La question des relations sexuelles qui pourraient avoir lieu au travail, par nature épineuse, l’est d’autant plus dans les établissements et services sociaux et médico-sociaux (ESSMS). L’employeur doit en effet faire preuve d’une particulière vigilance vis-à-vis du comportement des professionnels à l’égard des usagers.
Des principes dégagés par la Cour de cassation
Un fait relevant de la vie personnelle de l’employé (au sens de vie extraprofessionnelle) ne peut constituer un motif de licenciement. Première exception toutefois ? Il est possible de le licencier si son comportement a créé, compte tenu de ses fonctions et de la finalité propre de l’entreprise, un trouble caractérisé.
Seconde exception permettant au dirigeant de retrouver son pouvoir disciplinaire : il faut que le fait puisse soit se rattacher à la vie professionnelle du salarié, soit caractériser un manquement à une obligation contractuelle. L’employeur informé d’une relation intime entre deux salariés ne peut donc valablement sanctionner ces derniers, sauf à caractériser l’une de ces deux exceptions.
Un rapport sexuel peut justifier un licenciement…
Toutefois, lorsqu’une telle relation implique un professionnel et une personne prise en charge par un établissement social, sanitaire ou médico-social, la solution diffère. La jurisprudence valide en effet les licenciements pour faute grave notifiés à des salariés ayant eu des rapports sexuels avec des personnes accompagnées par le dispositif.
Ainsi, ressort de l’analyse de la jurisprudence, que :
- la circonstance que la relation sexuelle entre le salarié et la personne se déroule pendant ou en dehors des temps et lieu de travail est indifférente. Autrement dit, une relation intime survenue en dehors de l’horaire de travail et au domicile du professionnel est quand même rattachable à ses fonctions et justifie à ce titre la notification d’une sanction disciplinaire [1] ;
- la vulnérabilité des personnes accueillies (une situation de handicap notamment) est systématiquement prise en compte par les juridictions lorsqu’elles apprécient la gravité des manquements commis ;
- les juges ne statuent pas sur la question du consentement des usagers. Autrement dit, leur accord ne constitue pas une circonstance atténuante pour le salarié.
… au même titre qu’une relation platonique
La jurisprudence va encore plus loin et n’hésite pas à valider le licenciement notifié en raison de l’existence d’une (simple) relation amoureuse. Le juge impose ainsi aux employés d’opérer une « distinction sans faille des sphères privées et professionnelles »[2] et n’hésite pas à sanctionner tout débordement. À titre d’illustration, a été validé le licenciement d’un salarié au motif que celui-ci avait « entretenu des relations amicales complices, susceptibles d'évoluer sur le mode amoureux, mais exclusives de toute connotation sexuelle »[3].

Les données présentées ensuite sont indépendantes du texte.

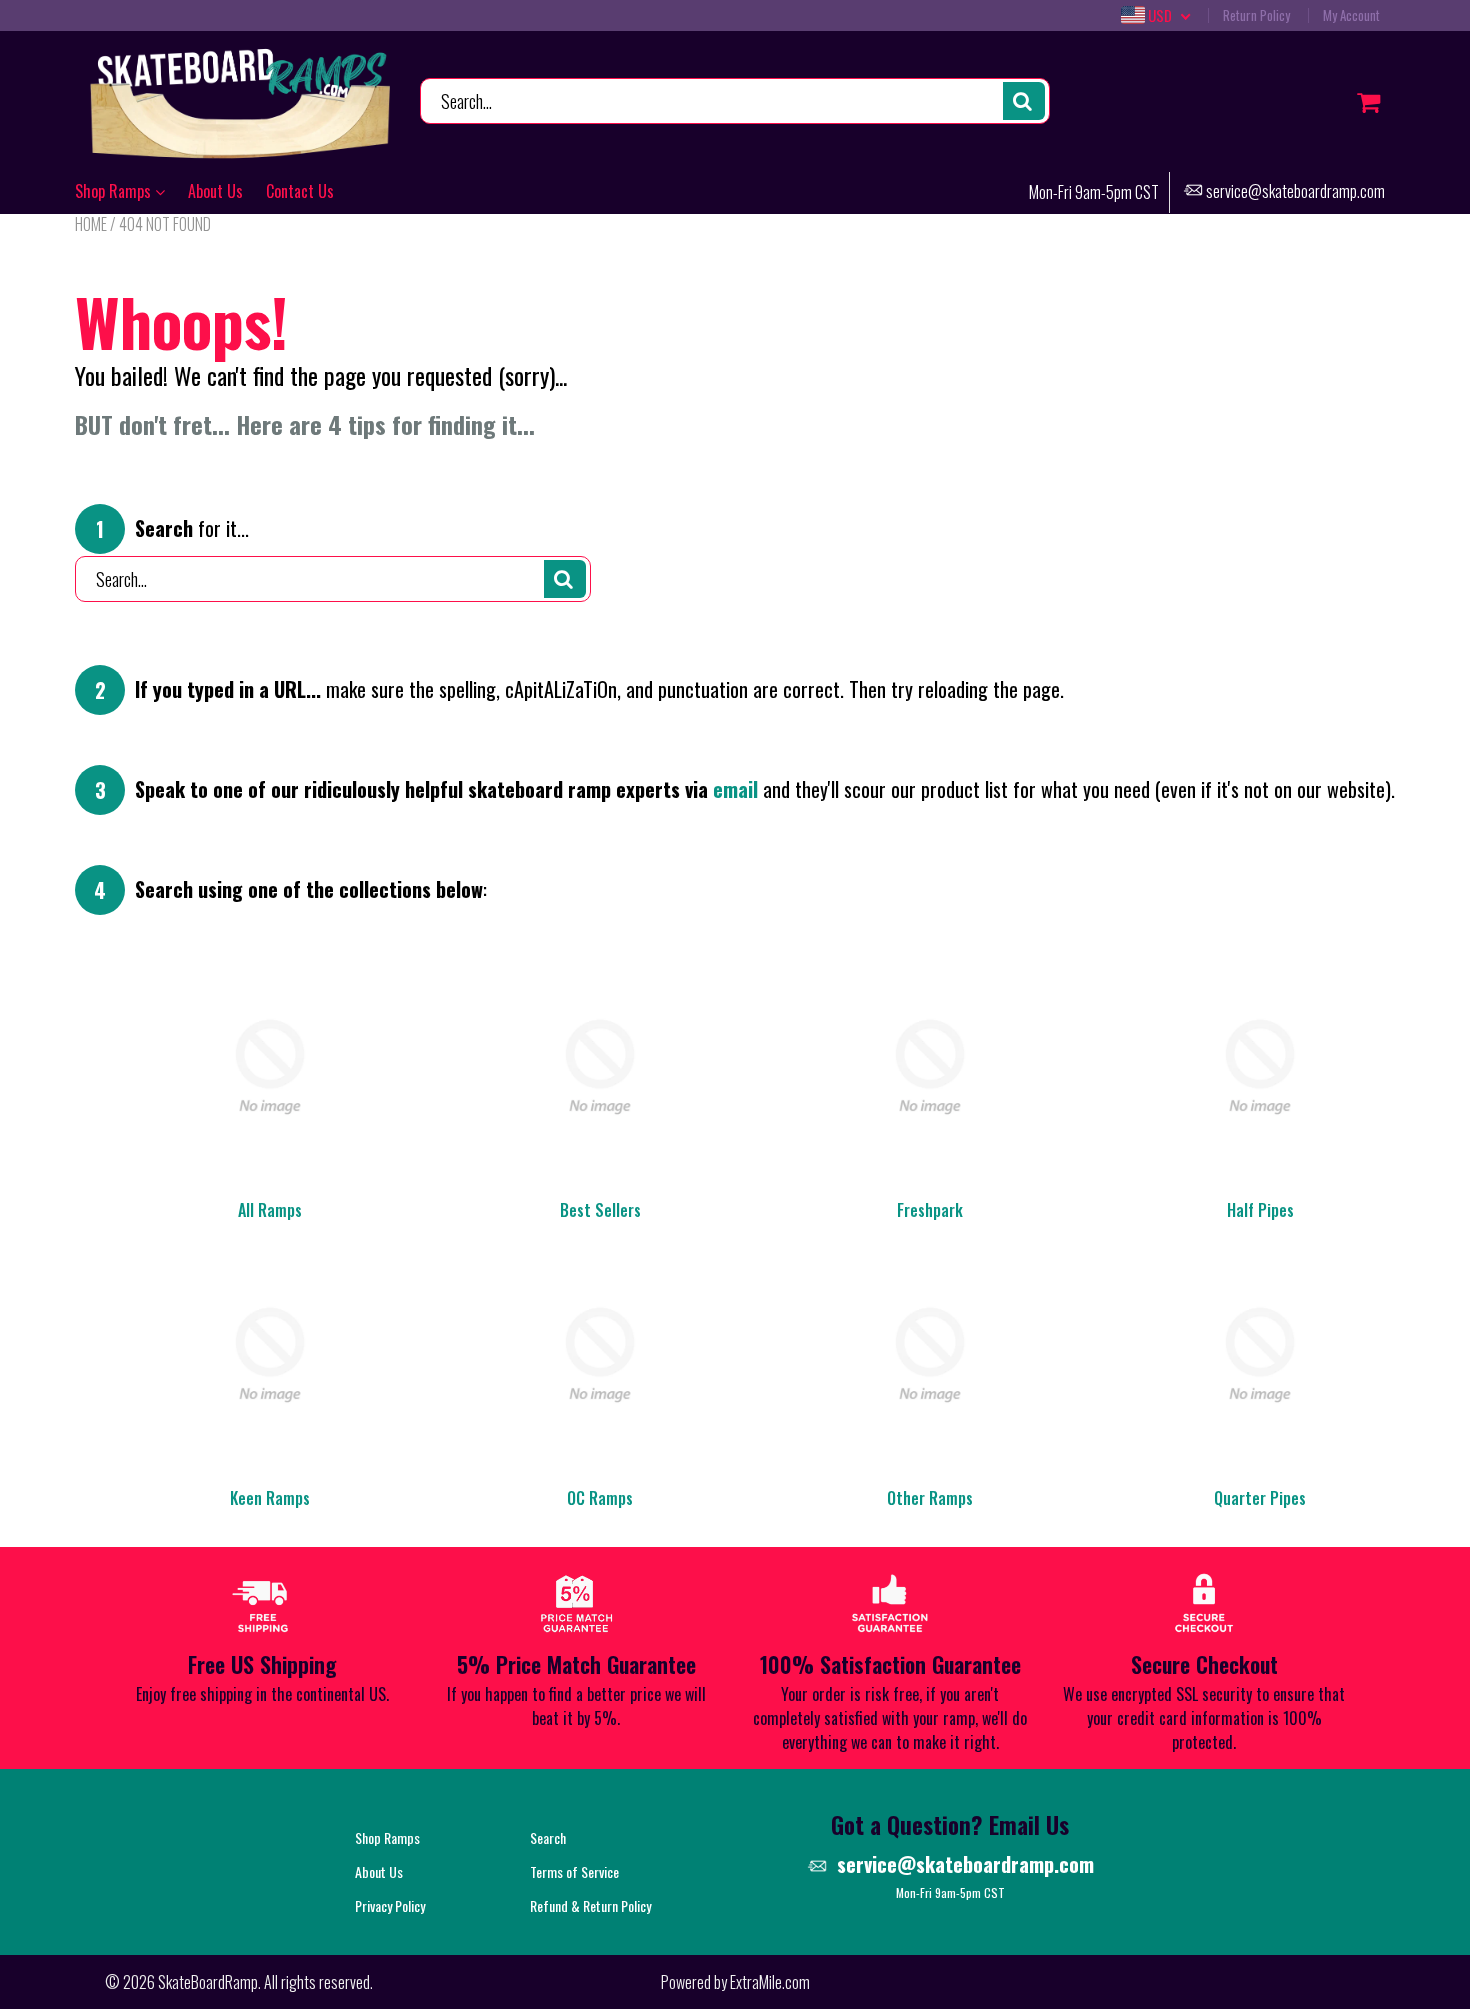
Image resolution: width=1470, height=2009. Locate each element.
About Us (215, 191)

Quel motif de licenciement ?
L’employeur ne peut valablement sanctionner un salarié en raison d’un comportement qu’il considérerait comme immoral. Pour être fautifs, les agissements du salarié doivent pouvoir être rattachés à un manquement professionnel. En pratique, les motifs de licenciement admis par la jurisprudence, que l’employeur pourra invoquer, sont divers : manquement au devoir de loyauté, violation des dispositions du règlement intérieur en matière d’éthique
et de correction, « atteinte à la confiance que porte l’employeur à son salarié », « mise en danger du fonctionnement de l’établissement » notamment[4].
[1] Cour d'appel (CA) Besançon, 6 mai 2014, n°13/00426
[2] Ibid.
[3] CA Saint-Denis de La Réunion, 30 novembre 2010, n° 09/00610
[4] Ibid. ; CA Saint-Denis de la Réunion, 13 décembre 2016, n°14/01798
Dimitri Colin, avocat au barreau de Paris, cabinet Picard avocats
Qu'en est-il de la responsabilité de l'employeur ?
Si le chef d'entreprise doit assurer le respect de la vie privée et des libertés individuelles des salariés et personnes accompagnées, il est avant tout garant de leur sécurité. À ce titre, il doit prévenir et sanctionner toute situation de harcèlement sexuel et sera susceptible de voir sa responsabilité engagée en cas de manquement à son obligation en la matière. Une solution identique est à retenir en cas d’agression sexuelle d’un résident par un autre résident, qui surviendrait au sein des locaux professionnels. Ainsi, un Ehpad a été condamné au paiement de la somme de 10 000 euros de dommages et intérêts à un usager victime d’une agression sexuelle [1]. L’employeur devra donc faire preuve de discernement afin de parvenir au juste équilibre entre le respect des libertés individuelles et la mise en place de conditions de travail et d’accueil adaptées et sécurisées.